Он не заслуживает жизни, тем более хорошей жизни, до тех пор, пока не найдет брата и все не исправит. Он не заслуживает Гоноры и ее доброты. А вот Гонора имеет право на защиту. И если его не окажется рядом в нужный момент, он должен сделать все возможное, чтобы она сумела позаботиться о себе сама.
Сегодня он преподаст своей жене первый урок самообороны.
Каван неторопливо оделся. Он знал, что Гонора где-нибудь недалеко. И будь она хоть на вересковых пустошах, хоть на кухне, хоть в мастерской – она там наверняка одна. В своем роде Гонора очень походит на него – на Кавана, в которого он превратился в последнее время. Она ищет уединения и сторонится людей.
Они и в самом деле странная пара, но очень подходящая друг другу. При этой мысли Каван чуть не фыркнул. Будь он честен с самим собой, давно бы признал, что Гоноре уже несколько раз удалось заставить его улыбнуться.
Впрочем, улыбка тут же исчезла – не время для легкомыслия. Нужно думать только о поисках Ронана и о том, чтобы жена научилась защищаться.
Когда Каван вошел в почти опустевший большой зал, за столом у очага сидел Артэр. Те несколько человек, что еще оставались в зале, поспешно ушли, едва Каван подошел к брату. Нет сомнения, что Артэр специально дожидался его прихода.
– Можно мне поесть до того, как ты набросишься на меня с кулаками? – спросил Каван, усаживаясь напротив.
Артэр ухмыльнулся:
– О, теперь я слышу того брата, которого хорошо знаю!
– Его больше не существует, – отрезал Каван.
– Не согласен. Может быть, мой брат сражается с неизвестными мне врагами, но он все еще остается моим братом, и я буду биться рядом с ним до самой смерти, попросит он об этом или нет.
– Я сам могу вести свои битвы, – вспылил Каван.

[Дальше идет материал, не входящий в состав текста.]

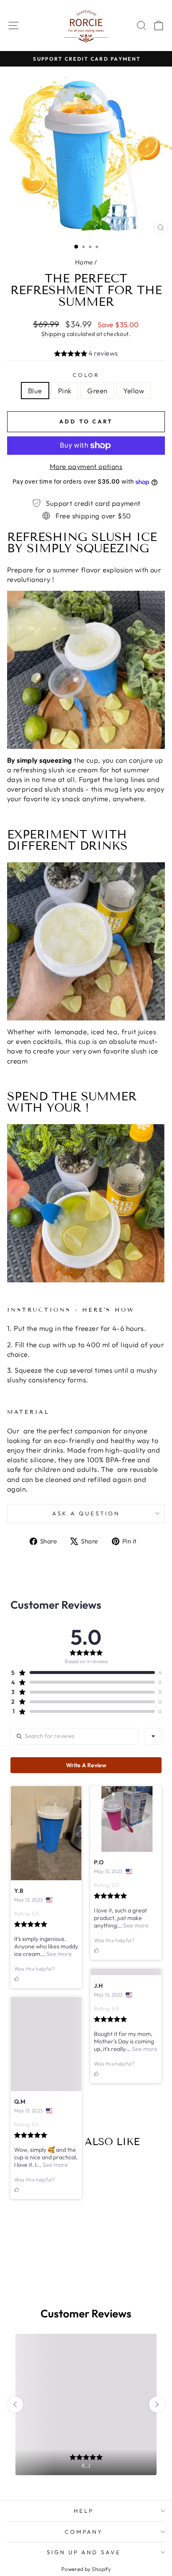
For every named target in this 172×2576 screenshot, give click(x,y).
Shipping (53, 334)
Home (84, 262)
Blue (35, 390)
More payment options (86, 466)
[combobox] (153, 1736)
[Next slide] (157, 2492)
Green (97, 390)
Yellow (133, 390)
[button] (86, 354)
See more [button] (58, 1954)
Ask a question (86, 1513)
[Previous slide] (15, 2492)
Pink (65, 390)
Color (86, 375)
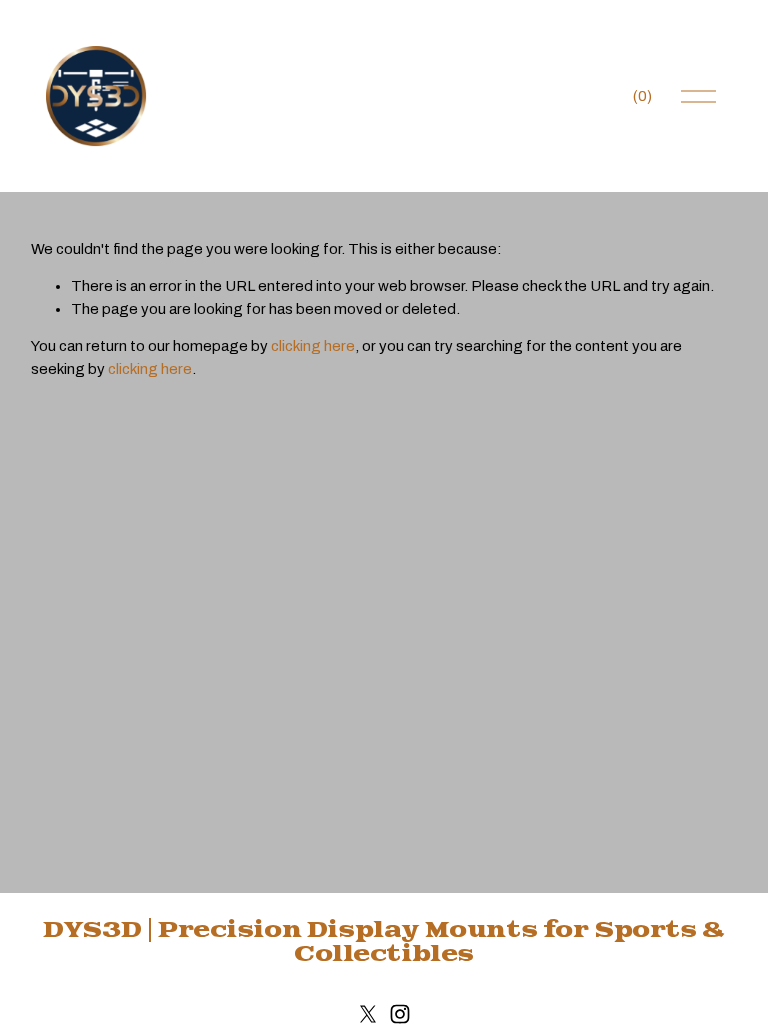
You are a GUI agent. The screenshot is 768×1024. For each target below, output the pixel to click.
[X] (368, 1014)
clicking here (313, 346)
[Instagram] (400, 1014)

– Мне помнится, мы чаще сражались бок о бок, чем поодиночке.
– Чего ты от меня добиваешься? – раздраженно спросил Каван.
– Хочу, чтобы вернулся мой брат.
– Я вернулся, – коротко бросил Каван.
Артэр покачал головой:
– Ничего подобного. Ты сторонишься всех вокруг и постоянно дуешься…
– Я не дуюсь!
– Дуешься, как избалованный ребенок.
– Предупреждаю, Артэр, думай, что говоришь!
– Что, правда ранит?
– Да что ты знаешь о правде? – вскипел Каван и так сжал кулаки, что побелели костяшки пальцев.
– Ну просвети меня, – предложил Артэр.
Каван чуть не зарычал от злости. Да как смеет брат относиться к нему столь непочтительно? Как он смеет судить его? Как он смеет…
Каван глубоко вдохнул и выдохнул, и гнев слегка утих, хотя не совсем – на это потребуется время. Кроме того, там, у него внутри, живет зверь, который может запросто поселиться там навеки. Каван точно знал, что Артэр не заслуживает его гнева – тот просто хочет понять, что происходит. И все-таки он не знал, сможет ли все толково объяснить брату. Не знал даже, готов ли он к этому разговору.